Still active after 13 years in the promotion, Sanchez has fought in 4 weight classes, but has moved around from division to division perhaps more than any other fighter in UFC history.
#3 Joe Riggs – Heavyweight (206lbs and above), Light-heavyweight (205lbs), Middleweight (185lbs), Welterweight (170lbs)
Joe ‘Diesel’ Riggs only fought in two weight divisions in the UFC – Middleweight and Welterweight – and largely interchanged between the two throughout his two UFC stints, but he makes this list as his pre-UFC career saw him largely feature in the Heavyweight and Light-heavyweight divisions.
At one point weighing upwards of 300lbs, Riggs fought notable large Heavyweights such as Travis Fulton and ‘Cabbage’ Correira on the regional scene, putting together a record of 13-3 before signing with the WEC promotion in 2004.
He made the drop to 205lbs for the first time with his new promotion but lost his debut to Alex Stiebling. Three wins followed before Riggs decided to drop even further – to 185lbs – and another two wins led him to the UFC, where he defeated Joe Doerksen in his promotional debut.
Now firmly entrenched as a UFC fighter, 2005 saw Riggs make the drop to 170lbs – something that would’ve seemed unthinkable just two years prior. He defeated Chris Lytle in his divisional debut, but then missed weight for a title fight with Matt Hughes, suggesting that the drop in weight was a move too far.
Riggs steadied the ship in 2006, though – remaining at 170lbs for three fights with a loss to Mike Swick being his only foray back up to 185lbs. A loss to Diego Sanchez ended his initial UFC run, and ‘Diesel’ headed back to the regional scene where he continued to move between divisions, even taking a lone fight back up at 205lbs in 2012.
2014 saw his UFC return – at 170lbs – but two losses sent him back up to 185lbs, where he went 1-1 before being released by the UFC again. He’s since fought at 170lbs, 185lbs and 205lbs on the regional scene.
Despite never quite reaching the potential his coaches suggested he had, Riggs’s drop from over 300lbs all the way to 170lbs remains one of the most impressive weight losses in MMA history.
#2 Anthony Johnson – Welterweight (170lbs), Middleweight (185lbs), Light-heavyweight (205lbs), Heavyweight (206lbs and above)
Now retired from MMA following a hugely successful UFC run as a Light-heavyweight, Anthony ‘Rumble’ Johnson initially made his debut in the promotion as a Welterweight, but it quickly became clear that 170lbs was a weight cut too far for him.

• _Information given_
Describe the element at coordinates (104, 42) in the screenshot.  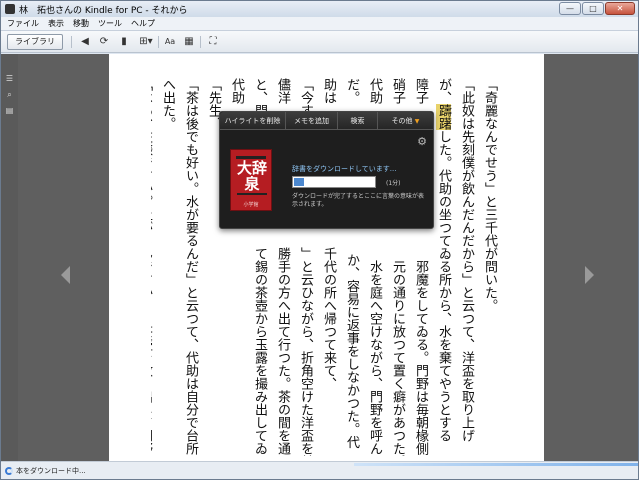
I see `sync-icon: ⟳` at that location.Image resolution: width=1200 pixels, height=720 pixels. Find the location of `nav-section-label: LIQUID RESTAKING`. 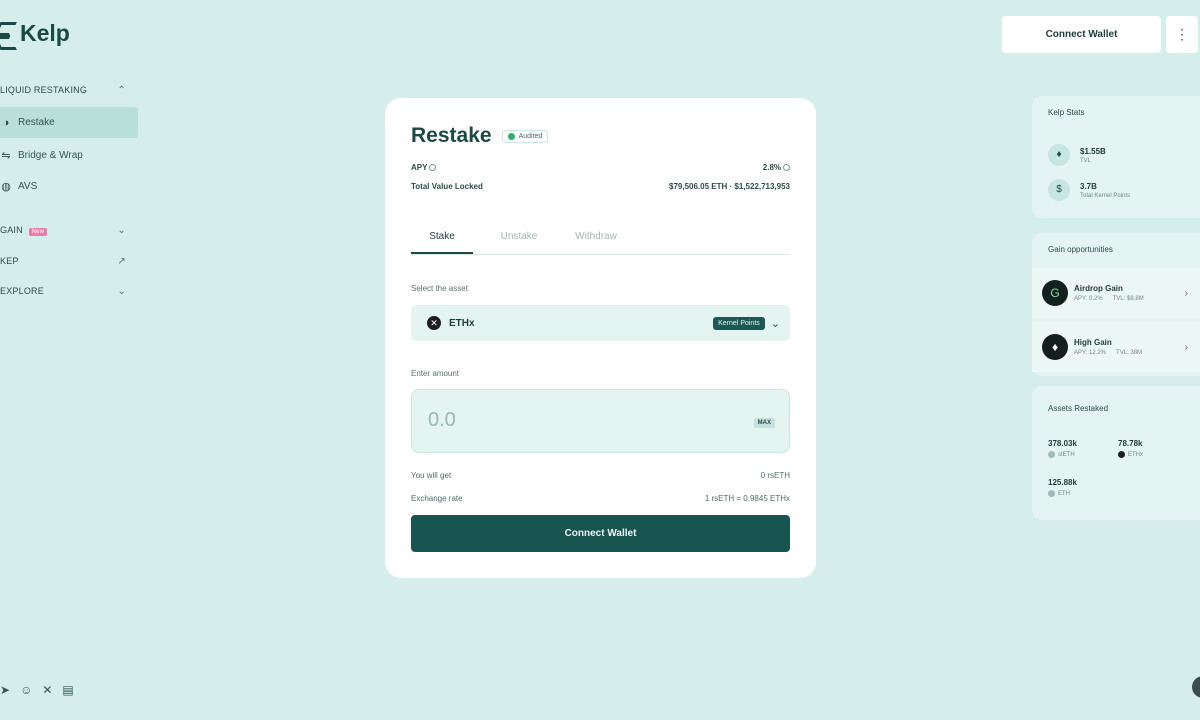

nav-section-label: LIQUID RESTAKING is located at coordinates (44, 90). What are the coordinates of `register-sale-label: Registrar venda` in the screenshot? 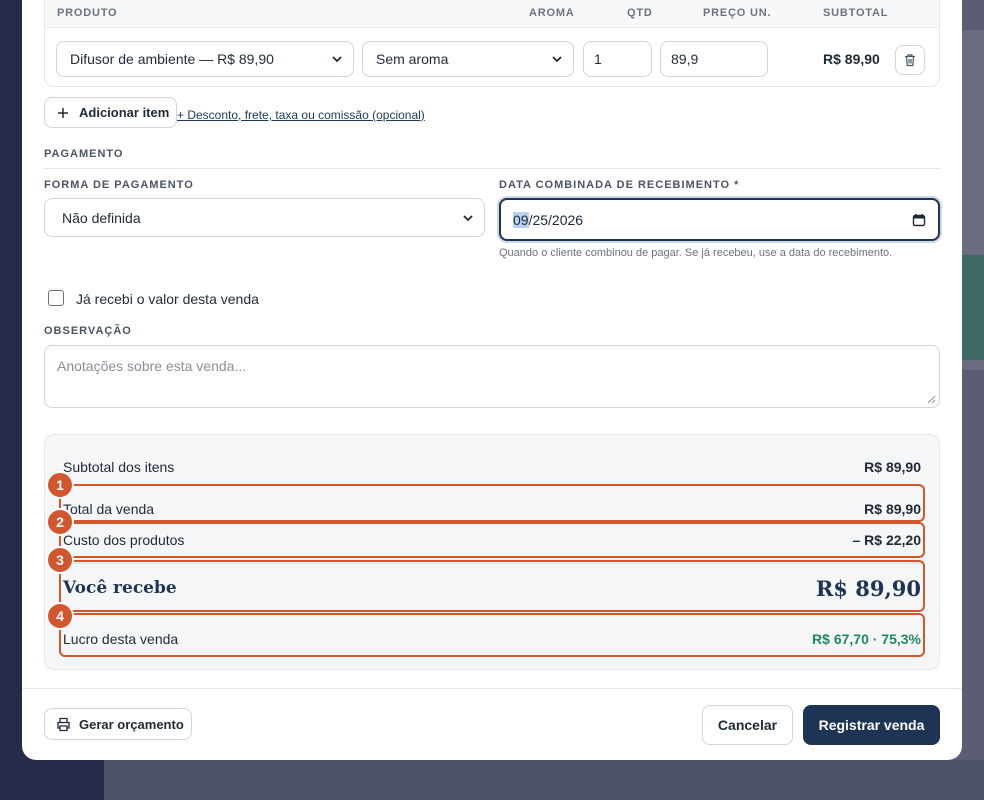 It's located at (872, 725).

• _Exercises_
- A) Reproduce the passage on UFC fighters' weight classes word for word, beginning at the words "Still active after" and ending after "(185lbs), Welterweight (170lbs)".
- B) In the passage on UFC fighters' weight classes, whom did Joe Riggs defeat in his UFC debut?

• _Solutions to the problems_
- A)
Still active after 13 years in the promotion, Sanchez has fought in 4 weight classes, but has moved around from division to division perhaps more than any other fighter in UFC history.
#3 Joe Riggs – Heavyweight (206lbs and above), Light-heavyweight (205lbs), Middleweight (185lbs), Welterweight (170lbs)

- B) Joe Doerksen